Dataset excerpt:
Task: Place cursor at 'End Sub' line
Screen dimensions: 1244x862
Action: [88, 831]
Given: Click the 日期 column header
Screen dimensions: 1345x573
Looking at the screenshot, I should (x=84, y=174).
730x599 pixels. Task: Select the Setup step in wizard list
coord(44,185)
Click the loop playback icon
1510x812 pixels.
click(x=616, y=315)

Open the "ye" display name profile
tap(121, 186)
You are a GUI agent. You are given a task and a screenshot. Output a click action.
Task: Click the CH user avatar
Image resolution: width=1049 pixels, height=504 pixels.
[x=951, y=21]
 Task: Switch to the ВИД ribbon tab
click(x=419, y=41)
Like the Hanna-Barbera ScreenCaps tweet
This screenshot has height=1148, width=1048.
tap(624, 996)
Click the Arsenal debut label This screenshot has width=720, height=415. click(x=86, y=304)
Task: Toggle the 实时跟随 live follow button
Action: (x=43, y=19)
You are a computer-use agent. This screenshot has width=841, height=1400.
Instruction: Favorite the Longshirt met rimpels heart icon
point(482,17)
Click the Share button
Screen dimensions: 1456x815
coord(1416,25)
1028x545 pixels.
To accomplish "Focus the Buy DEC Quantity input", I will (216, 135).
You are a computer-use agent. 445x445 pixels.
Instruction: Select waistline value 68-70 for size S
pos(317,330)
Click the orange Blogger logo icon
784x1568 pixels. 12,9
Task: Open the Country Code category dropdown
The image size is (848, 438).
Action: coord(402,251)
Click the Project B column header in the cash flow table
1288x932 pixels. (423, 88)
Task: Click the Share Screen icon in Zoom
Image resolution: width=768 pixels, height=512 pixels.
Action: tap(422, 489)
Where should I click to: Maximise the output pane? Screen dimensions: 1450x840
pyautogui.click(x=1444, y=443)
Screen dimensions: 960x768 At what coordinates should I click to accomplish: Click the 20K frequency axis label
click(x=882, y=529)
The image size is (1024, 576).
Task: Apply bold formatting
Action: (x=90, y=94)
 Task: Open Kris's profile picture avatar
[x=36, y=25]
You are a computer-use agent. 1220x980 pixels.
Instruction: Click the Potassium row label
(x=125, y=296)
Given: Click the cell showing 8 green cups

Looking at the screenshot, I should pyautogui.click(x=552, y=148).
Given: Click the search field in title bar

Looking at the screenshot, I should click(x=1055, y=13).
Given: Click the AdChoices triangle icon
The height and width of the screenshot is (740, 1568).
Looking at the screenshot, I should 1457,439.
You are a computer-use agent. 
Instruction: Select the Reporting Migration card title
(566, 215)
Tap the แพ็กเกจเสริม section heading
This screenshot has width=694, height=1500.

_Set problem_
Reproduce the listing, switching every "computer-use agent" to "desktop agent" and leaving everything else unchanged.

_Finished exercise_
Task: Place cursor at 'End Sub' line
Screen dimensions: 1244x862
Action: [88, 831]
Given: Click the 日期 column header
Screen dimensions: 1345x573
Looking at the screenshot, I should (x=84, y=174).
730x599 pixels. Task: Select the Setup step in wizard list
coord(44,185)
Click the loop playback icon
1510x812 pixels.
click(x=616, y=315)

Open the "ye" display name profile
tap(121, 186)
You are a GUI agent. You are given a task and a screenshot. Output a click action.
Task: Click the CH user avatar
Image resolution: width=1049 pixels, height=504 pixels.
[x=951, y=21]
 Task: Switch to the ВИД ribbon tab
click(x=419, y=41)
Like the Hanna-Barbera ScreenCaps tweet
This screenshot has height=1148, width=1048.
tap(624, 996)
Click the Arsenal debut label This screenshot has width=720, height=415. click(x=86, y=304)
Task: Toggle the 实时跟随 live follow button
Action: (x=43, y=19)
You are a desktop agent. This screenshot has width=841, height=1400.
Instruction: Favorite the Longshirt met rimpels heart icon
point(482,17)
Click the Share button
Screen dimensions: 1456x815
coord(1416,25)
1028x545 pixels.
To accomplish "Focus the Buy DEC Quantity input", I will (216, 135).
You are a desktop agent. 445x445 pixels.
Instruction: Select waistline value 68-70 for size S
pos(317,330)
Click the orange Blogger logo icon
784x1568 pixels. 12,9
Task: Open the Country Code category dropdown
The image size is (848, 438).
Action: coord(402,251)
Click the Project B column header in the cash flow table
1288x932 pixels. (423, 88)
Task: Click the Share Screen icon in Zoom
Image resolution: width=768 pixels, height=512 pixels.
Action: tap(422, 489)
Where should I click to: Maximise the output pane? Screen dimensions: 1450x840
pyautogui.click(x=1444, y=443)
Screen dimensions: 960x768 At what coordinates should I click to accomplish: Click the 20K frequency axis label
click(x=882, y=529)
The image size is (1024, 576).
Task: Apply bold formatting
Action: (x=90, y=94)
 Task: Open Kris's profile picture avatar
[x=36, y=25]
You are a desktop agent. 1220x980 pixels.
Instruction: Click the Potassium row label
(x=125, y=296)
Given: Click the cell showing 8 green cups

Looking at the screenshot, I should pyautogui.click(x=552, y=148).
Given: Click the search field in title bar

Looking at the screenshot, I should click(x=1055, y=13).
Given: Click the AdChoices triangle icon
The height and width of the screenshot is (740, 1568).
Looking at the screenshot, I should 1457,439.
You are a desktop agent. 
Instruction: Select the Reporting Migration card title
(566, 215)
Tap the แพ็กเกจเสริม section heading
This screenshot has width=694, height=1500.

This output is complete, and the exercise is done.